[[ Recorded data, beginning ]]

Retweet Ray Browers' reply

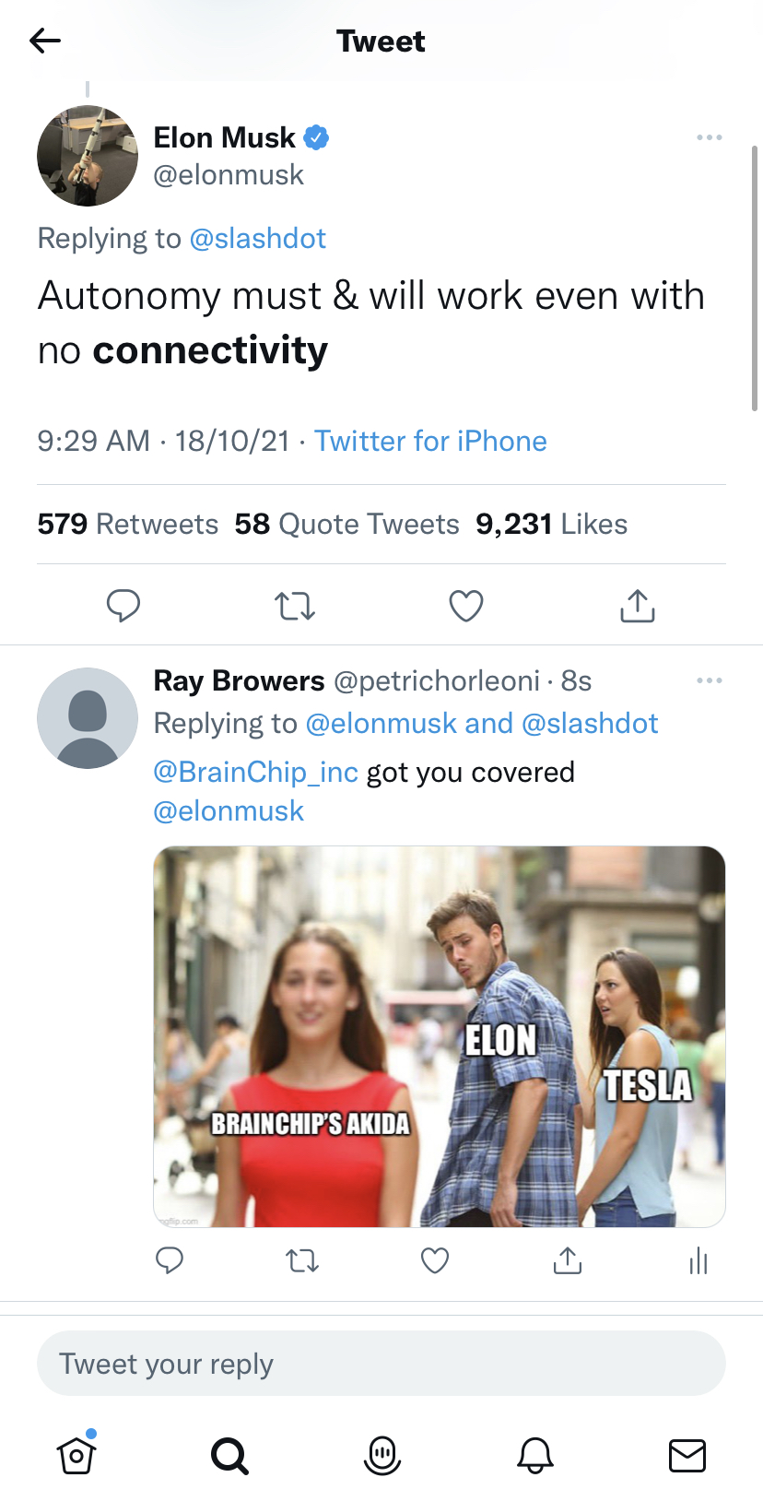[302, 1260]
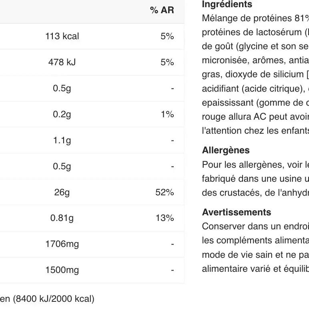The image size is (309, 309).
Task: Click the 26g table value
Action: pos(62,193)
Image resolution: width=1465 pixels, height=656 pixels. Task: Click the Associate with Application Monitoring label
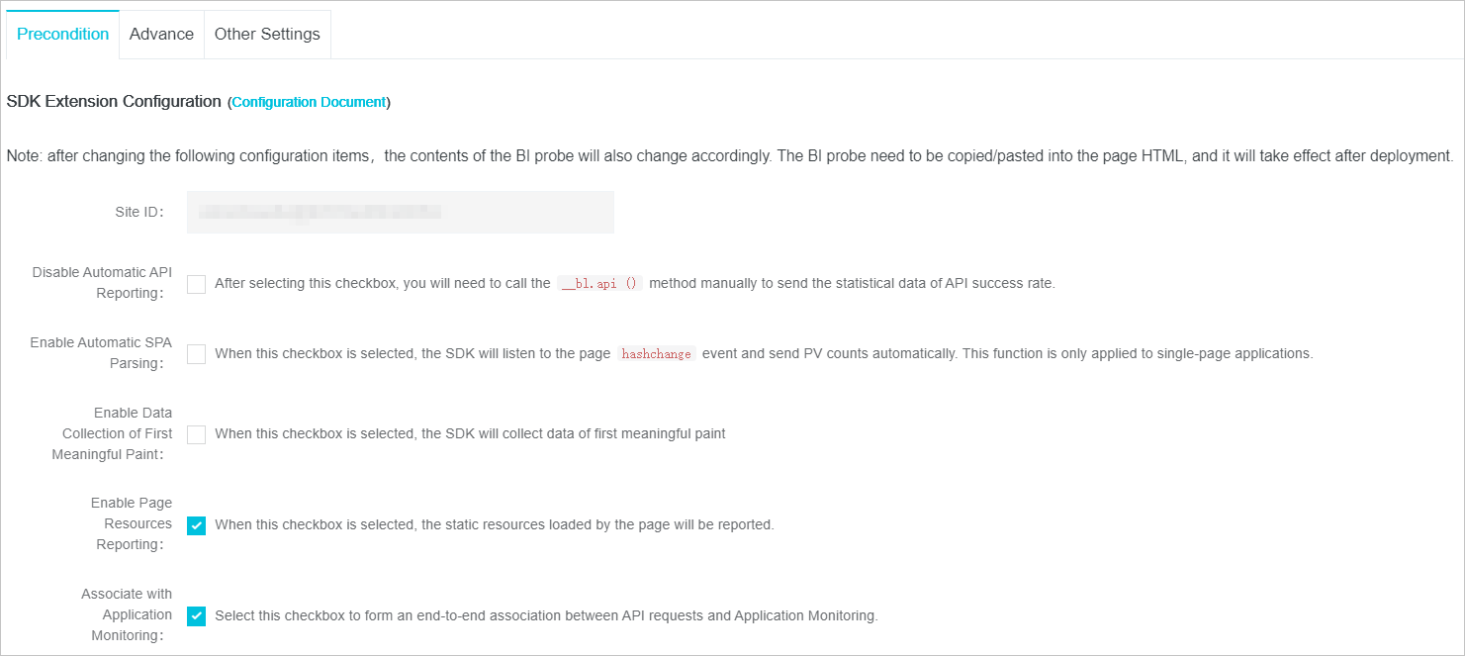(x=127, y=614)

[[ Recorded data, end ]]

▸ **What the task asks**
Reproduce the whole listing above word for word, dropping each image.

▸ **Solution for this task**
Retweet Ray Browers' reply

[302, 1260]
The image size is (309, 309).
Task: Click the 26g table value
Action: pos(62,193)
Image resolution: width=1465 pixels, height=656 pixels. Task: Click the Associate with Application Monitoring label
(x=127, y=614)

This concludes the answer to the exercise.